On August 8, 2006, six PRC regulatory agencies, namely, the PRC Ministry of Commerce (“MOFCOM”), the State Assets Supervision and Administration Commission, the State Administration for Taxation, the State Administration for Industry and Commerce, the China Securities Regulatory Commission (“CSRC”), and the State Administration of Foreign Exchange (“SAFE”), jointly adopted the Regulations on Mergers and Acquisitions of Domestic Enterprises by Foreign Investors (the “New M&A Rule”), which became effective on September 8, 2006. The New M&A Rule purports, among other things, to require offshore special purpose vehicles, or SPVs, formed for overseas listing purposes through acquisitions of PRC domestic companies and controlled by PRC companies or individuals, to obtain the approval of the CSRC prior to publicly listing their securities on an overseas stock exchange. On September 21, 2006, the CSRC published on its official website procedures specifying documents and materials required to be submitted to it by SPVs seeking CSRC approval of their overseas listings.

Based on our understanding of current Chinese laws, regulations and rules, including the New M&A Rule and the CSRC procedures announced on September 21, 2006:

 

   

The VIE agreements between                                          and                                      are valid, binding and enforceable agreement under applicable Chinese law.

 

   

The Company currently controls its Chinese affiliate,                                      by virtue of VIE agreements between                                         . and its affiliate,                                                  , a PRC company, but not through equity interest or asset acquisition which are stipulated in the New M&A Rule; and

 

   

In spite of the lack of clarity on this issue, the CSRC currently has not issued any definitive rule or interpretation regarding whether offerings like the one contemplated by this Prospectus are subject to the New M&A Rule.
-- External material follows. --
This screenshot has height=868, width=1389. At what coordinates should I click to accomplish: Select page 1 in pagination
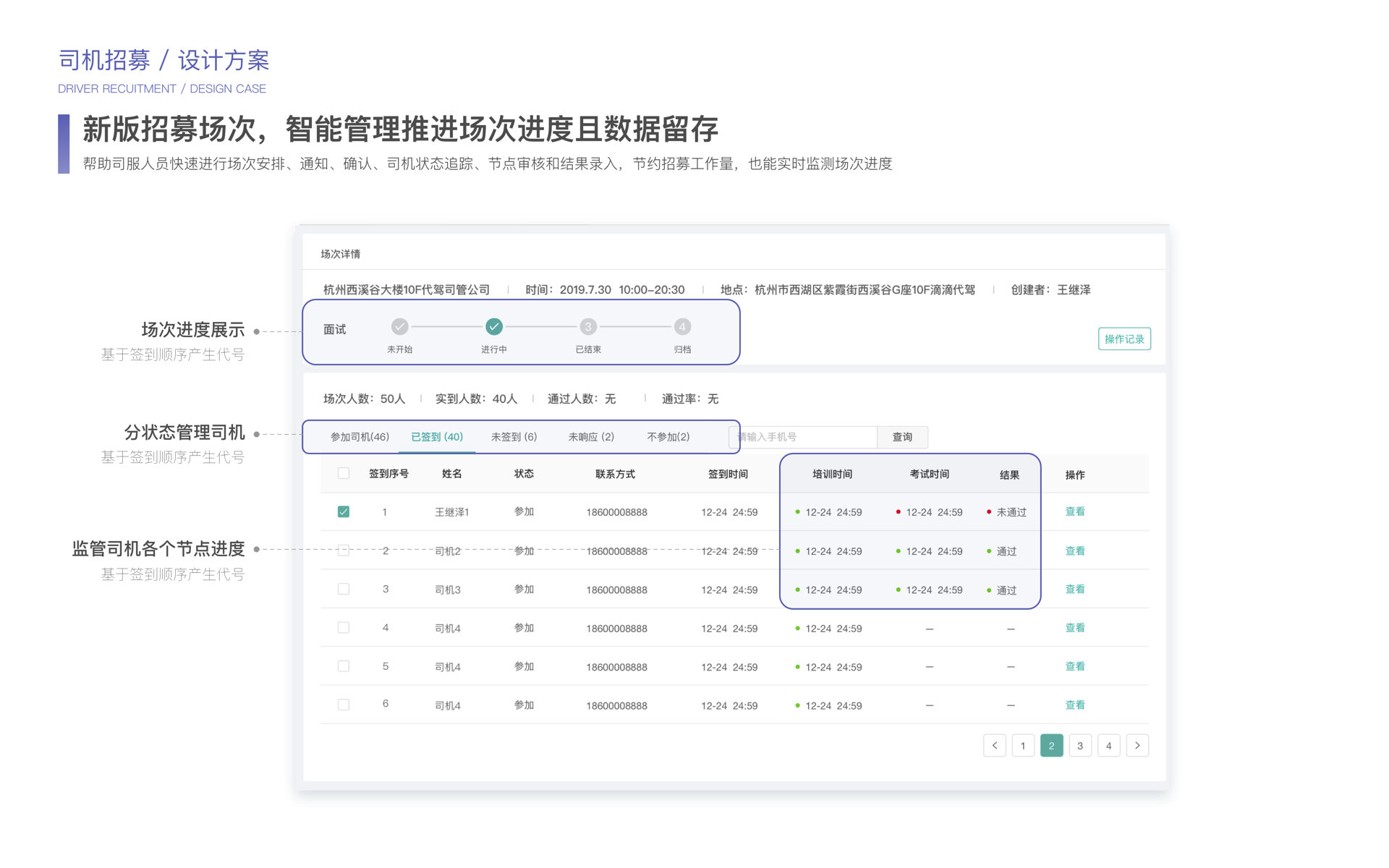[x=1023, y=746]
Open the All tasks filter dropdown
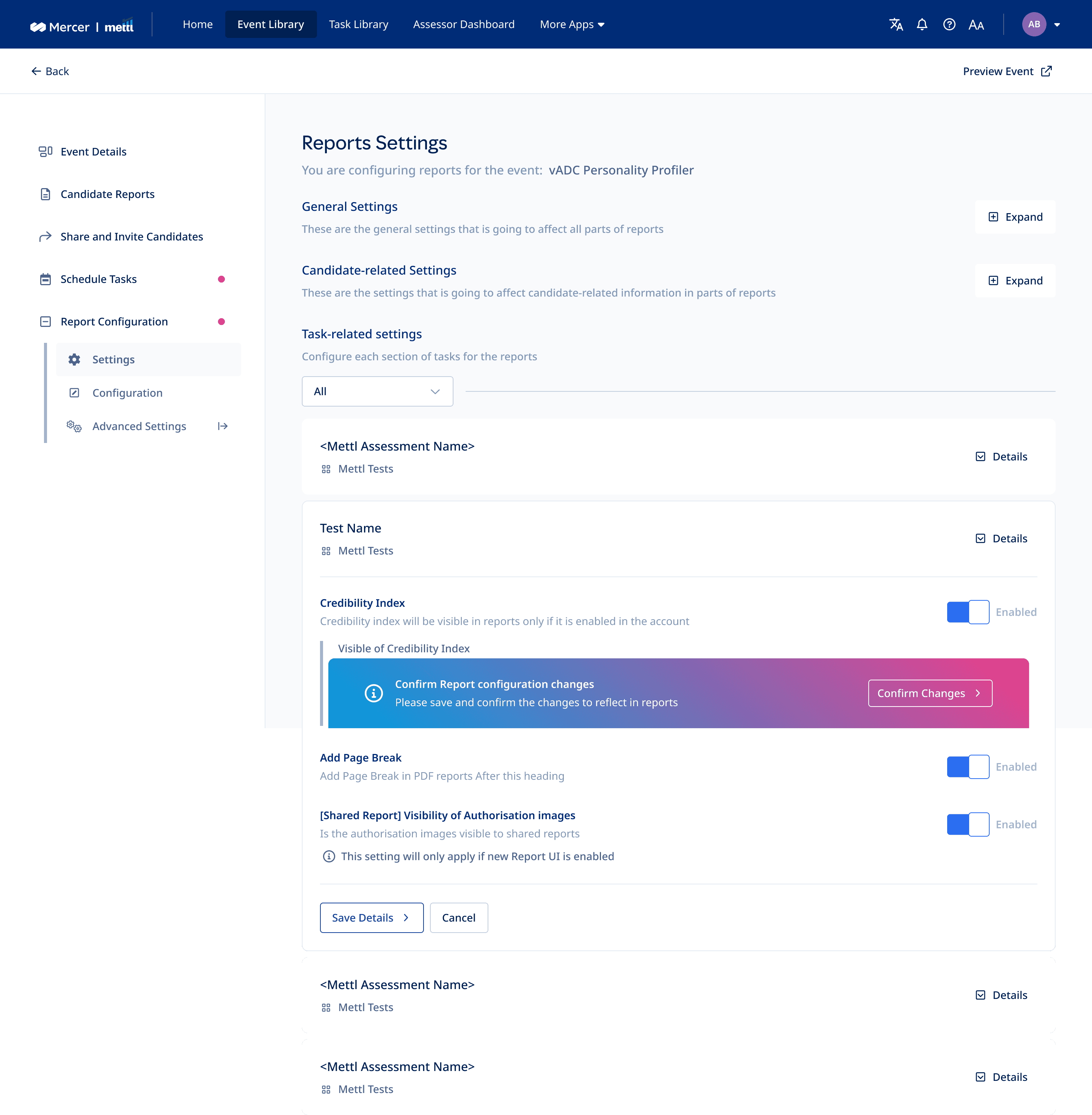 377,391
This opinion relates to the PRC Laws in effect on the date hereof.

We hereby consent to the use of this opinion in, and the filing hereof as an exhibit to, the above-mentioned Registration Statement. In giving such consent, we do not thereby admit that we fall within the category of the person whose consent is required under Section 7 of the U.S. Securities Act of 1933, as amended, or the regulations promulgated thereunder.